If you look historically at the standards for encryption, this started in the 1970s with DES (digital encryption standard). 20 years later, there was a need to improve that as there was only 56 bits in a DES approach and you could use brute force to break it. In 1997, there was then the request for a new standard cryptographic algorithm, NIST AES (advanced encryption standard), and that is what we are using today. Although we keep increasing the size of the key as the smaller keys are broken.

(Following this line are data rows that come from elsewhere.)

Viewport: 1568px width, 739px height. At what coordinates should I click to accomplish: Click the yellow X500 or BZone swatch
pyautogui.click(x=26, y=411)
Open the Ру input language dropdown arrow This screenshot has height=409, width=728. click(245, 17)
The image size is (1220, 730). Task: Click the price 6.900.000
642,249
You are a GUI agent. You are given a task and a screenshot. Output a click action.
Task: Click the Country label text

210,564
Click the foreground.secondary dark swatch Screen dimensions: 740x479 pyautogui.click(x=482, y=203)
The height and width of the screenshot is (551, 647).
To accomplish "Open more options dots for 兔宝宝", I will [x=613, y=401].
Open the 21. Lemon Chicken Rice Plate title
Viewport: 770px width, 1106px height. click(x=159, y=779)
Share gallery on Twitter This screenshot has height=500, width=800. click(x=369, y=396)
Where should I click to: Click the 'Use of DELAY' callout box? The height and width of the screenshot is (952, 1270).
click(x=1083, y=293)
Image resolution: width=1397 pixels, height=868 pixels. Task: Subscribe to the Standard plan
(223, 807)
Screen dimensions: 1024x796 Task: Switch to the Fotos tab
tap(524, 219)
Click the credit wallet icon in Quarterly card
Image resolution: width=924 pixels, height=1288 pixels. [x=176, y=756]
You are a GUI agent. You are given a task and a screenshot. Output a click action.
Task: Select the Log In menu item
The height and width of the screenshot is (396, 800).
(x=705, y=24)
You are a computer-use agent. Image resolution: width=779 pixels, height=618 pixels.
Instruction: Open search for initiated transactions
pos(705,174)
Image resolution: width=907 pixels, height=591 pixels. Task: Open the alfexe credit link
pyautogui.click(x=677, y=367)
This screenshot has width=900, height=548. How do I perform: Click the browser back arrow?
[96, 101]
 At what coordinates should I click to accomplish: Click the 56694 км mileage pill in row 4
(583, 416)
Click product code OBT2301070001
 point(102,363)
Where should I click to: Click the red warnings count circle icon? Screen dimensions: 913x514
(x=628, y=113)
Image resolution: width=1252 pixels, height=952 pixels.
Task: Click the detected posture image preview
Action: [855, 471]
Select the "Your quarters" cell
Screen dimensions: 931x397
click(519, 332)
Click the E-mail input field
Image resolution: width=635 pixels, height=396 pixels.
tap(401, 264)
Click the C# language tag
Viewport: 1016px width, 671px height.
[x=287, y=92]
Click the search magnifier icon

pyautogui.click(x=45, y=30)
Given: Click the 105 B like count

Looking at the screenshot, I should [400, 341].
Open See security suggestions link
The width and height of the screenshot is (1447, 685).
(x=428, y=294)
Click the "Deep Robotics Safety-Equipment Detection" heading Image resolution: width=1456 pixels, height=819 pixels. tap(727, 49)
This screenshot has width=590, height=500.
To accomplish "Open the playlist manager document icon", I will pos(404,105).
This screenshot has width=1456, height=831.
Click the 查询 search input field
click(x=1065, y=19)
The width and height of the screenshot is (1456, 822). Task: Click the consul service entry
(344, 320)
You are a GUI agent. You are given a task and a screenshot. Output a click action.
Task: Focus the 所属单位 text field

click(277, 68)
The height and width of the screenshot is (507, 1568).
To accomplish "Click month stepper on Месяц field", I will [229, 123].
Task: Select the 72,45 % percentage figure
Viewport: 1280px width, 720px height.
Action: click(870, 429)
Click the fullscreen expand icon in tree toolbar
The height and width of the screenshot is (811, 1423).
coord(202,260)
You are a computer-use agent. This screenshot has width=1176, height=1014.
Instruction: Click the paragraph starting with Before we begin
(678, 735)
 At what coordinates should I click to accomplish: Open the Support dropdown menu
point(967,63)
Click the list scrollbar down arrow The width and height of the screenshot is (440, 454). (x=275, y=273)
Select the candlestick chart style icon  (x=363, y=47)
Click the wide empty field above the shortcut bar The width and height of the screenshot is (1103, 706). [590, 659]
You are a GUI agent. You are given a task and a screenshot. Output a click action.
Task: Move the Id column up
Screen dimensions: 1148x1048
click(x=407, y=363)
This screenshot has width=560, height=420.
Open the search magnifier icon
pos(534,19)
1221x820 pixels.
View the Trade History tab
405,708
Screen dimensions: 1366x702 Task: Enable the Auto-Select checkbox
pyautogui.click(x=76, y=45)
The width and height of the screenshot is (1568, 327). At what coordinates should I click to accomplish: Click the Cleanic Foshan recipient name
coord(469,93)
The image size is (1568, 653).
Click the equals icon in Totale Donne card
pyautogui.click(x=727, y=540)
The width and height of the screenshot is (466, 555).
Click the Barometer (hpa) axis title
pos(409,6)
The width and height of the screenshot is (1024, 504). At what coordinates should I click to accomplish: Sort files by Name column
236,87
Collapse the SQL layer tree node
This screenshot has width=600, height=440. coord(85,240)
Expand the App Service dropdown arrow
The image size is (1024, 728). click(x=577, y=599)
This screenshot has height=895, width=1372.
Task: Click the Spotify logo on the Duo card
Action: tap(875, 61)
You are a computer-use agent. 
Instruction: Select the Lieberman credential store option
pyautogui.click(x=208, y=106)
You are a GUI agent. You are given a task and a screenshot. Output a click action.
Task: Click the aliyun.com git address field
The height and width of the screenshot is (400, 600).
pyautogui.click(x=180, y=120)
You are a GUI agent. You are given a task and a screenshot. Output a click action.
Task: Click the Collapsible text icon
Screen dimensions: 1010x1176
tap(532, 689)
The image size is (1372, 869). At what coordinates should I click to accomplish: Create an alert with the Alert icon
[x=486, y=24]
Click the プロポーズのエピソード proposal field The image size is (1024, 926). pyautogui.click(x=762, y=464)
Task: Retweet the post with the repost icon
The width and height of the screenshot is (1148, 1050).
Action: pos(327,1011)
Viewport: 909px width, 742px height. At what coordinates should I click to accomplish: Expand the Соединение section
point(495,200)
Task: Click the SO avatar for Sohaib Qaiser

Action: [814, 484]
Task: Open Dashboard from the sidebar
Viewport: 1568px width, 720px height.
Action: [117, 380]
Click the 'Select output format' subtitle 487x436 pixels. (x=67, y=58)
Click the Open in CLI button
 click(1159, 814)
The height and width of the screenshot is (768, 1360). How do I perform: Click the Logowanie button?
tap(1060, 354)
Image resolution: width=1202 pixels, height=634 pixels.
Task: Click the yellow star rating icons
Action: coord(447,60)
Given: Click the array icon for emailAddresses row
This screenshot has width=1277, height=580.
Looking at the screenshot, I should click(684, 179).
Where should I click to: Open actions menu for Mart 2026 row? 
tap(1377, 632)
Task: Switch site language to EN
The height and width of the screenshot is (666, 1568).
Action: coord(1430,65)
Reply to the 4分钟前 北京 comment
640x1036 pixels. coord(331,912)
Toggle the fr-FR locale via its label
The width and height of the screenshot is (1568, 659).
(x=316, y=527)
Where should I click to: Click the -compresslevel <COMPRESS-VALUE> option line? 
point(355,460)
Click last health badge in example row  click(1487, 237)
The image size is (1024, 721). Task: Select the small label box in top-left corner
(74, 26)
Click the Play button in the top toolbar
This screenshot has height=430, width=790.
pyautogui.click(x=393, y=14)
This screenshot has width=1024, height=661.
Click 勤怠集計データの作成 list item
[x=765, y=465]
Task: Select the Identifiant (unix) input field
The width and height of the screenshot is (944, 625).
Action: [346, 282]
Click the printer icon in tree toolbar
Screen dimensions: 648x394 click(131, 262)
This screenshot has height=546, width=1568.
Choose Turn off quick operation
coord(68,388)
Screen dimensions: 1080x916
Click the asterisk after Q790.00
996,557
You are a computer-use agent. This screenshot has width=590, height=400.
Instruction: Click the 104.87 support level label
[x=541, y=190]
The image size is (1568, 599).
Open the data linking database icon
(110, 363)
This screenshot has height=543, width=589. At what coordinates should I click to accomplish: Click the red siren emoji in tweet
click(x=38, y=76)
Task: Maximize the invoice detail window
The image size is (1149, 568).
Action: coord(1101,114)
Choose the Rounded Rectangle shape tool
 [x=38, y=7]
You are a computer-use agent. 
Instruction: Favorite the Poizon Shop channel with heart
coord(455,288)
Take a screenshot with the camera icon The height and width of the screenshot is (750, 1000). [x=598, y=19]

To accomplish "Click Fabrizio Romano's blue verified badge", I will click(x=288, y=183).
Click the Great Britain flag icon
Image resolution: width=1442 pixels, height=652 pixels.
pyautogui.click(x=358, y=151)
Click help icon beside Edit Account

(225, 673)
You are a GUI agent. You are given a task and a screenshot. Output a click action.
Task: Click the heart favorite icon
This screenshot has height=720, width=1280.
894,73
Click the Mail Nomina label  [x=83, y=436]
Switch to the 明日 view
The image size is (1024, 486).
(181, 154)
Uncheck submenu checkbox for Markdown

In November 2017, the NIST agency called for new cryptographic cyphers, and that is what we are working on now. We have got another three-to-five years before this is whittled down to a few finalists from the 64 cyphers submitted to NIST. This means it will be some time before we get what would be considered as something which provides more security against quantum computers (or what they term as ‘quantum resistant’). There is no proof that the mathematical algorithms will work, but there is proof that a quantum key will because it is based on a law of physics that says you cannot observe a key without altering it in a way to make unusable.
Even with NIST’s quest for a new standard, not enough is being done in this area – while this standard is years away from application, quantum key exchange is here today, it works, and we are applying it.
Where are your priorities for Quantum Xchange moving forwards? How will these evolve over time?
We are now working to expand our network and we have bought 800 km of fibre that connect Boston to New York to Philadelphia to Washington DC. We now have 15 co-location sites along that route, so 15 data centres, and our goal is to expand now into the mid-western USA, to the west coast and to the south west and thus create a nationwide quantum communications network. We hope to achieve that over the next two years.
What will be the biggest challenge in realising that?
We own intellectual property for a technology which we have termed ‘trusted node’. This technology allows us to transmit keys an unlimited distance – typically, quantum keys are limited to 80-100 km before they are no longer effective, which means that you have to be able to repeat that signal, with the drawback being that active repeating will cause the key to lose its integrity. To overcome this we have developed a way to further encrypt the key that is at the end of its 80-100km journey with a new key and then transmit that combined key over the next hundred kilometres or so and repeat that again and so on and so forth. So, after solving that distance limitation it really gives us the ability to expand from coast to coast.